With Louisiana's 2026 legislative session right around the corner, state lawmakers and members of the Caleb Wilson Hazing Prevention Task Force are lining up a new round of anti-hazing measures. Their target is straightforward and grim: expand mandatory training for students and hit organizations with far tougher penalties when initiation rituals turn deadly. The push is both a policy drive and a pointed memorial to Caleb Wilson, the Southern University student who died after an alleged off-campus hazing ritual last year.

What lawmakers are proposing

House Bill 636, filed by a trio of task-force lawmakers, would significantly increase sanctions for campus organizations tied to hazing. The measure is sponsored in the House by Rep. Vanessa LaFleur and carried in the Senate by Sen. Gerald Boudreaux and Sen. Edward Price. It would allow universities to impose long suspensions, up to 25 years, or permanent bans on organizations when a hazing incident results in death. As reported by FOX8, supporters say the bill is crafted to make deadly initiation rites a risk no organization wants to take.

Task force and training proposals

The Caleb Wilson Hazing Prevention Task Force met four times last year to review Louisiana's existing anti-hazing laws and map out possible fixes, according to the Louisiana Board of Regents. Rep. Delisha Boyda, who shepherded last year's "Caleb Wilson Act" that requires anti-hazing coursework for incoming freshmen, athletes, Greek-life members and band participants, told FOX8 she may try to stretch that coursework into a full semester so students "get a full understanding of what hazing is." Task force recommendations have been folded into the draft language lawmakers are circulating ahead of the session.

University moves and memorial steps

On the one-year anniversary of Wilson's death, Southern University announced that it will award him a posthumous degree during Spring Commencement, a decision shared publicly at a Board of Supervisors meeting. As reported by WDSU, the university has also suspended or expelled the chapter involved and paused intake activities as part of a broader effort to protect students. Local reporting notes that an East Baton Rouge grand jury indicted five people in December 2025 in connection with the case, and authorities have arrested the last of those suspects in recent months; WAFB reported the final arrest.

Criminal filings and legal stakes

Prosecutors have pursued criminal charges following the investigation, including manslaughter and criminal hazing counts against at least one alleged participant, according to AP. Authorities told reporters that Wilson was punched multiple times in the chest during an off-campus pledging event before collapsing. The case was presented to a grand jury and led to multiple indictments. Those criminal prosecutions, along with related civil claims, are part of what is driving lawmakers and the Wilson family to push for clearer and tougher statutory penalties.

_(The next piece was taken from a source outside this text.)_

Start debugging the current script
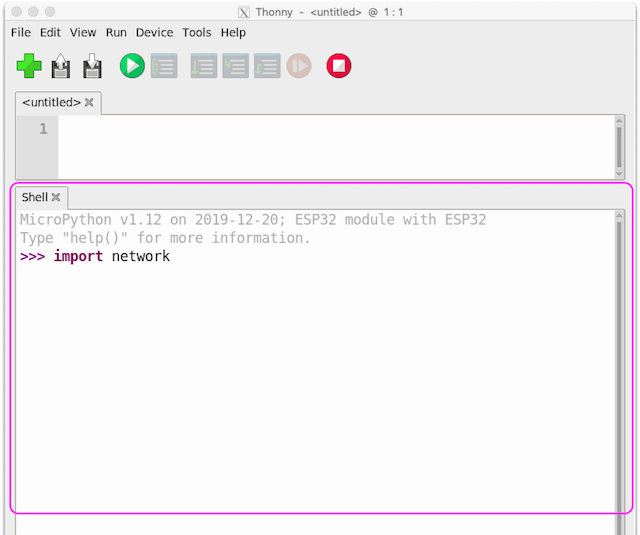The width and height of the screenshot is (640, 535). pos(164,66)
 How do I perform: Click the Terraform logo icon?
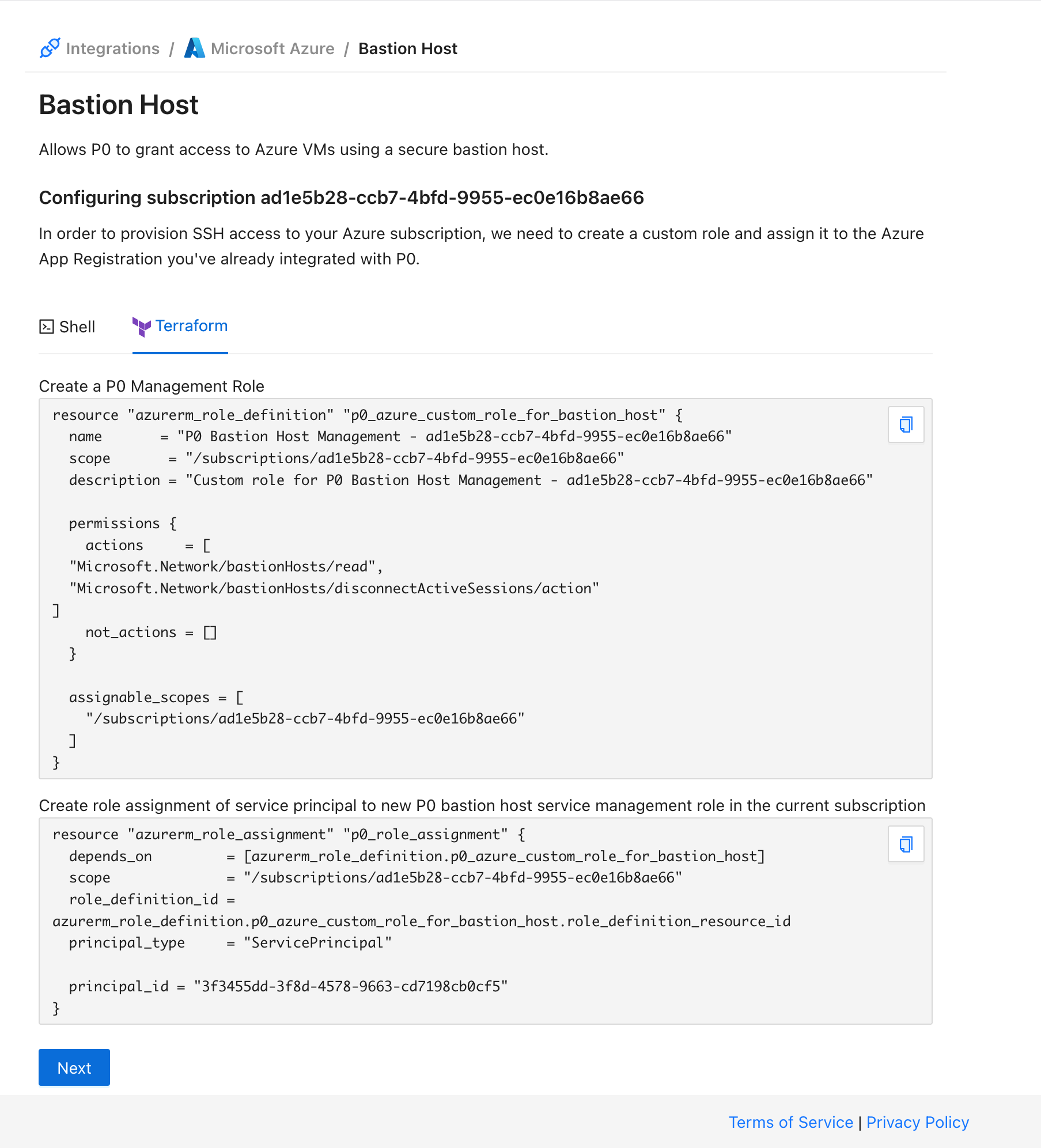coord(141,327)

What’s next at the Capitol and in court

The Louisiana Senate's calendar shows the 2026 regular session convenes on March 9, which gives sponsors a relatively tight window to move HB 636 through committee hearings and floor debates; the Senate schedule is available here. At the same time, court schedules in Baton Rouge show the indicted defendants are set for their next appearance in late April, a timeline that could influence witness availability and the pace of public hearings on the bills, according to local reporting by WDSU. Sponsors say they expect public hearings and community testimony as the measures work their way through the Capitol.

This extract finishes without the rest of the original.